A río revuelto, los nostálgicos hablan de «dictadura» —siendo ellos del PRD— como si Torrijos hubiera ganado las elecciones de 1968. Otros le reprochan al presidente su pasado civilista, como si aquel movimiento no hubiera sido respaldado por la mayoría de los panameños de entonces, o como si esa militancia lo hubiera convertido en el autoritario que es hoy. Lo que sí hacía presagiar su deriva fue su gestión como ministro de Seguridad.

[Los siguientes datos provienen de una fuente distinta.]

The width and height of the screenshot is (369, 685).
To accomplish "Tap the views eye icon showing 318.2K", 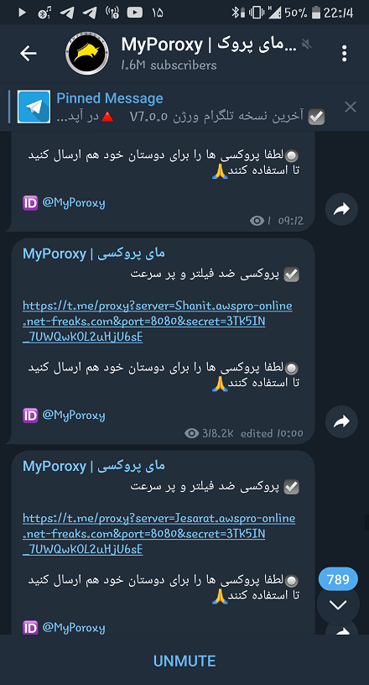I will 192,433.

El presidente puede tener comportamientos dictatoriales —o más bien autoritarios—, pero no es un dictador. No exageren. Tengan respeto por quienes de verdad han vivido bajo una dictadura en este país. No inventen escenarios indeseables: suficiente tenemos con la mala imagen que estamos proyectando, y que nadie es capaz de explicar, ni dentro ni fuera de Panamá.
El autor es escritor.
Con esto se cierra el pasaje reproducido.